I find myself particularly puzzled by my people, the Irish Catholics in that group. I hope they all get John Kelly’s book for Christmas.
I’m not reviewing “The Graves Are Walking;” Laura Miller did that here. A brief overview is necessary: Kelly fights the notion that the British famine response was “genocide,” or even, as I put it in my book, “ethnic cleansing.” It was more benign and commonplace, he argues, though still cruel and deadly: An effort to use a tragedy to advance a political agenda, and to imagine God’s hand at work advancing that agenda, in matters that are well within the realm of human action to prevent or correct.
Famine Ireland combined the worst of feudalism and capitalism. Anglo-Irish landlords, given their land in “plantations” after decades of war in the 16th and 17th centuries to displace conquered Irish Catholics, were a big part of the problem. At least a quarter were absentee and only wanted the highest rents they could gouge; resident landlords preferred “conspicuous consumption” – Ireland enjoyed a million acres of deer parks and gardens – to building the infrastructure of modern agriculture.
So British leaders wanted to use the famine “to modernize the Irish agricultural economy, which was widely viewed as the principal source of Ireland’s poverty and chronic violence, and to improve the Irish character, which exhibited an alarming ‘dependence on government’ and was utterly lacking in the virtues of the new industrial age, such as self-discipline and initiative,” Kelly writes. Trevelyan told a colleague: God “sent the calamity to teach the Irish a lesson…[and it] must not be too mitigated.”
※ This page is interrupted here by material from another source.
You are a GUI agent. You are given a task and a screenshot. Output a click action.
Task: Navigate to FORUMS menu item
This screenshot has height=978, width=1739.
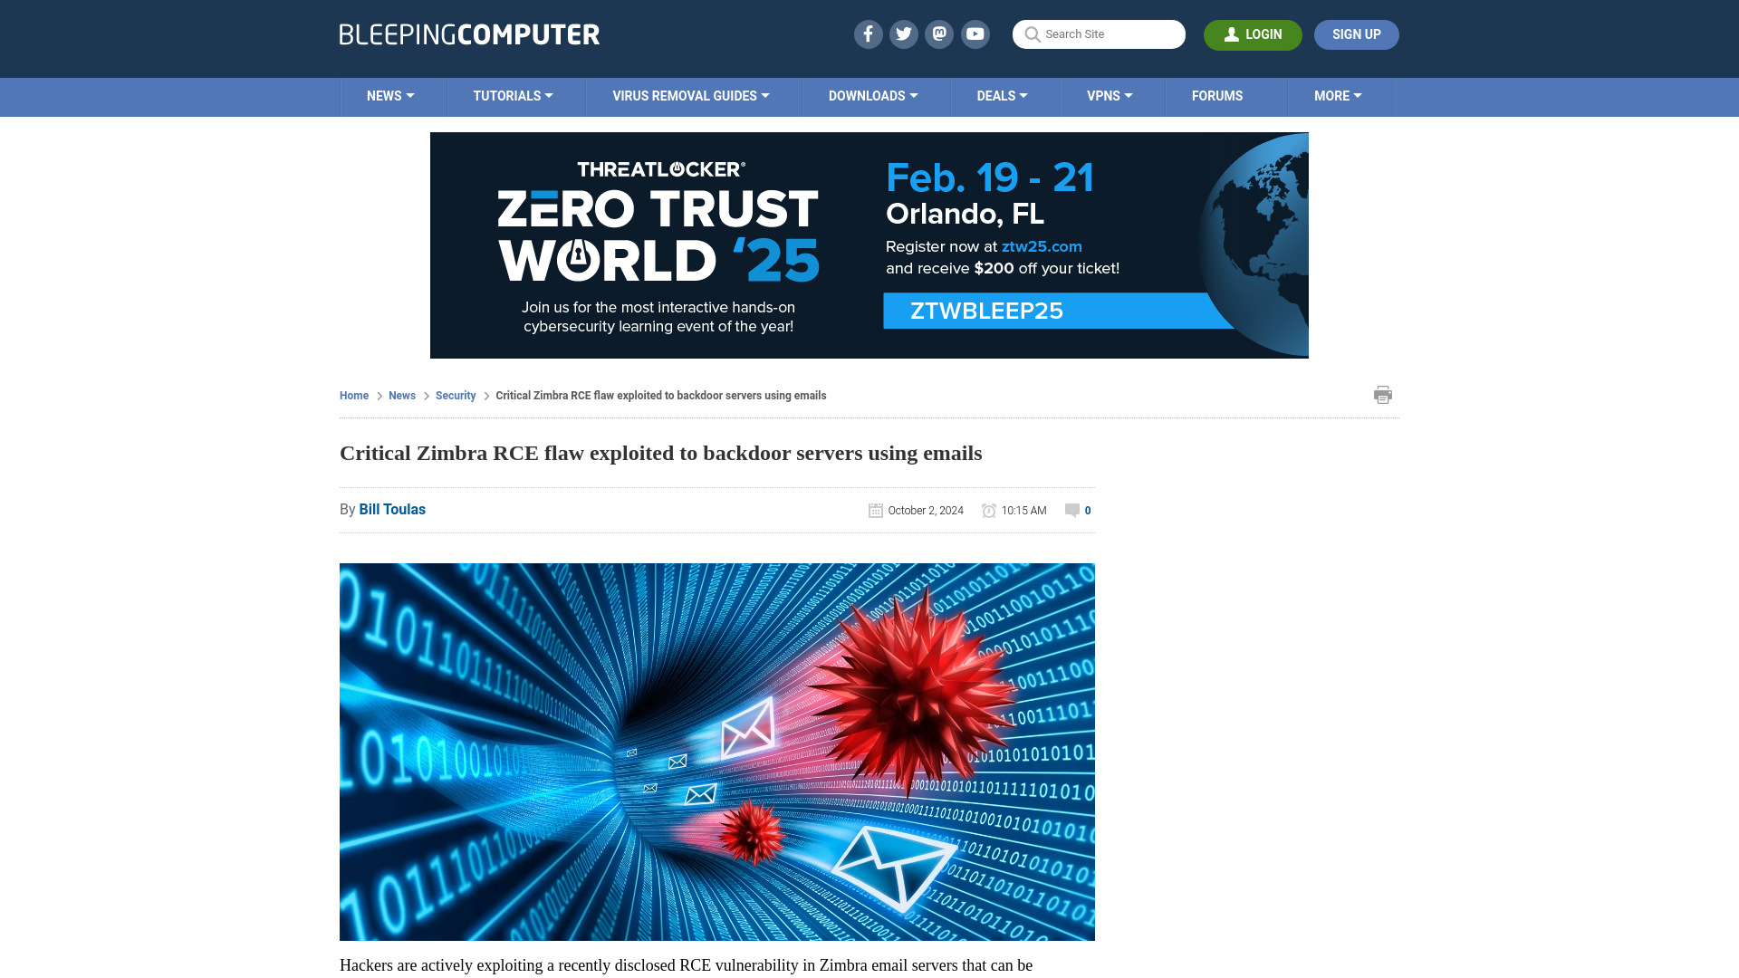[1217, 95]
It was particularly easy to see the hand of God in the potato blight, because the potato was at the root of the lazy culture of the “aboriginal Irish,” according to Victorian moralists. “Why did the Irish have ‘domestic habits of the lowest and most degrading kind…more akin to the South Seas…than to the great civilized communities of the ancient world?” Potato dependency!” writes Kelly. “The little industry called for to rear the potato, and its prolific growth, leave the people to indolence and vice,” wrote one man in charge of Irish relief. “Food for the contented slave, not the hardy and the brave,” the Economist rhymed about the Irish staple.
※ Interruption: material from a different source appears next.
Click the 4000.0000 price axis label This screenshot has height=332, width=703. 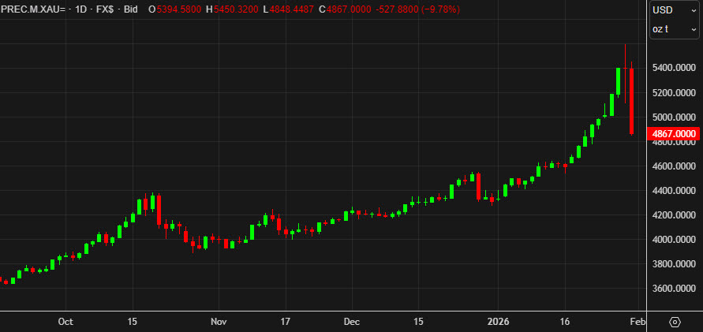pyautogui.click(x=673, y=240)
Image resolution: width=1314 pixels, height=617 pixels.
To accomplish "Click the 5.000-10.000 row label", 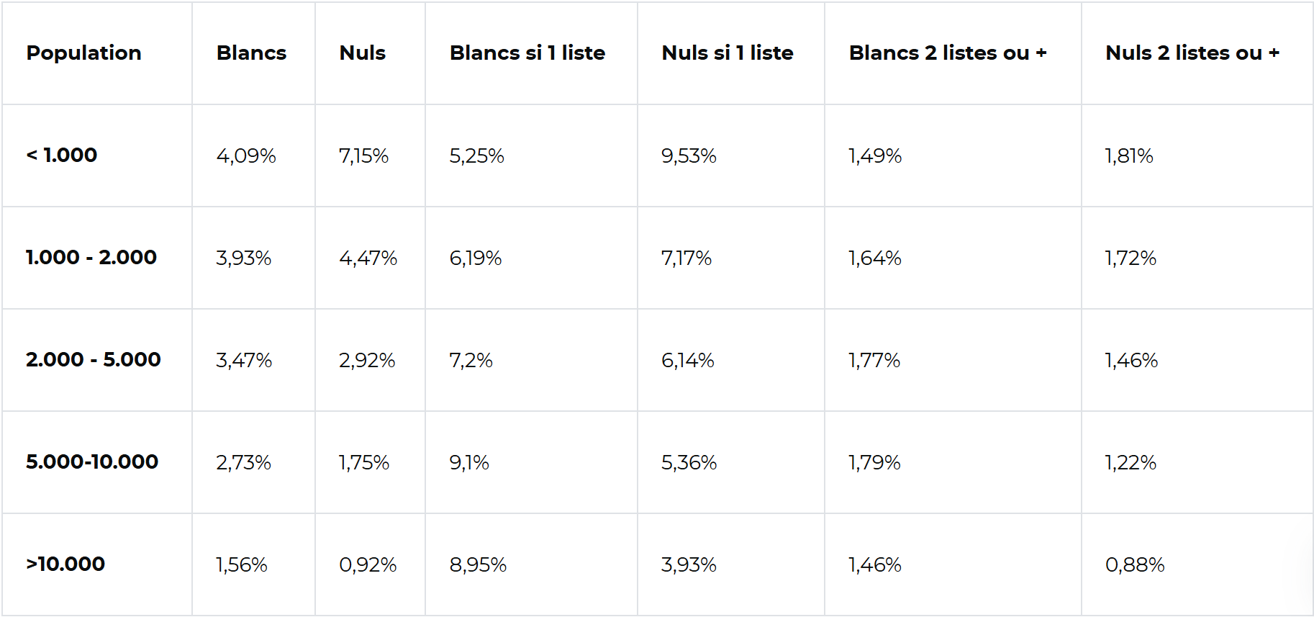I will click(x=91, y=462).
Thus the failure of the potato crop was God’s way of getting lazy landlords, and more importantly, the “aboriginal Irish,” into the modern age, where they’d either work harder for better crops, or preferably, leave the farm, enter the emerging industrial society and earn wages to buy food, rather grow their own. It didn’t work that way: relief efforts and public works projects were opened, and then closed, because of worries about “dependency,” that those starving, rag-wearing slackers might prefer the dole to working. Anglo-Irish landlords evicted tenants rather than pay a higher poor rate for them; there was no one to plant the next season. Finally they opened the poor houses more widely, and they became teeming vectors for spreading disease, most notably “famine fever” and typhus, killing people more quickly (and even killing those who weren’t starving, a reminder of why public health is, or should be, a national responsibility.)